Un tribunal contraint une association musulmane à liquider des biens pour satisfaire des fidèles
La justice a tranché en faveur de plusieurs membres d’une communauté religieuse et a ordonné, il y a quelques jours, la vente de trois appartements détenus au-dessus de la mosquée du Centre communautaire islamique de l’est de Montréal. La décision émane du juge Martin F. Sheehan de la Cour supérieure et porte sur un litige né lors de l’acquisition de l’immeuble en 2018.
Le dossier remonte à la reprise de la propriété par le Centre, acte motivé officiellement par la volonté d’assurer la pérennité des lieux. À l’époque, l’organisation et plusieurs fidèles avaient conclu un accord prévoyant la revente d’une partie des dix logements présents dans l’immeuble à des membres de la communauté à des prix jugés « modiques ».
| Type de logement | Prix indiqué (source judiciaire) |
|---|---|
| 3 1/2 | 80 000 et 90 000 $ |
| 4 1/2 | 130 000 et 140 000 $ |
Des fidèles affirment avoir versé des acomptes en espèces et reprochent au Centre de ne pas avoir respecté les engagements initiaux.
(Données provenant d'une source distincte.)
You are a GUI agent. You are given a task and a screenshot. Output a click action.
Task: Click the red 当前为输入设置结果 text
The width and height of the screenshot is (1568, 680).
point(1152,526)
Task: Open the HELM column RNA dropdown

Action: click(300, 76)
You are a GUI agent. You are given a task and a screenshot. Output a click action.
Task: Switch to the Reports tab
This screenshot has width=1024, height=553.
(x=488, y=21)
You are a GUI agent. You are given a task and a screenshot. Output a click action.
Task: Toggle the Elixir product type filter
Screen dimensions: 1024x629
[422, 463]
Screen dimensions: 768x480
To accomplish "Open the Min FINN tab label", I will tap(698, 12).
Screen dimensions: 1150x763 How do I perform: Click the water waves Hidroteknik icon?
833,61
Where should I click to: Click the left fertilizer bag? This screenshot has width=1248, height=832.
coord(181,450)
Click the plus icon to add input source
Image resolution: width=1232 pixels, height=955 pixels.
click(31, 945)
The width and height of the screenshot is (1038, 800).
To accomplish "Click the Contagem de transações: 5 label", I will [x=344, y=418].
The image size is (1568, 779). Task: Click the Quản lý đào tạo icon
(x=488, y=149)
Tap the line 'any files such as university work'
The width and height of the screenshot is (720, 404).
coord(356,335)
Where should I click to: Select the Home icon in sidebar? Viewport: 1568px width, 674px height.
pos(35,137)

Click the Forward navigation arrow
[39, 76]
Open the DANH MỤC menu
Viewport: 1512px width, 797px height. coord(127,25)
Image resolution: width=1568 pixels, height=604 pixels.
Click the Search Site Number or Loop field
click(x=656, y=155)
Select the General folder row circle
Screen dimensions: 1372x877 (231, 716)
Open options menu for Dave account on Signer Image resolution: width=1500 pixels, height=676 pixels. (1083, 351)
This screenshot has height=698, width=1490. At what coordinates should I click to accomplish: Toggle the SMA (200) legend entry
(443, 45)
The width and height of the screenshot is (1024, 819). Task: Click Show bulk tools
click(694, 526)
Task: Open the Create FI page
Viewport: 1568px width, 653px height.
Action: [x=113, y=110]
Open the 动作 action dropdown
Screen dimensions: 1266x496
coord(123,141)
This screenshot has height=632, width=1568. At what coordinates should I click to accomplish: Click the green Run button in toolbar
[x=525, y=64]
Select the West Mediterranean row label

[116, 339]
L’organisation conteste certains montants versés et soutient que des conditions supplémentaires auraient été introduites avant la mise en vente, ce qui a provoqué des tensions.
« Un tableau détaillé des dépenses et des loyers était transmis chaque mois à tous les promettants-acheteurs ainsi qu’à monsieur Charkaoui »,
Le juge Sheehan a retenu cet élément comme preuve et a estimé que la position du dirigeant — qui prétendait ne pas avoir regardé ni approuvé ces documents — ne suffisait pas à écarter les revendications. En conséquence, la Cour a ordonné la mise en vente des trois appartements en litige.
La décision ne clôt pas pour autant l’ensemble des contestations : d’autres fidèles ont lancé des recours similaires, qui devront être examinés lors d’une audience prévue à l’automne 2026. Le Centre communautaire islamique de l’est de Montréal fait donc face à une série de procédures susceptibles d’impacter ses finances et sa gouvernance.
Conséquences pratiques et enjeux
- Transparence financière : la décision souligne l’importance des preuves écrites (tableaux, relevés) dans les litiges entre associations et donateurs/acheteurs.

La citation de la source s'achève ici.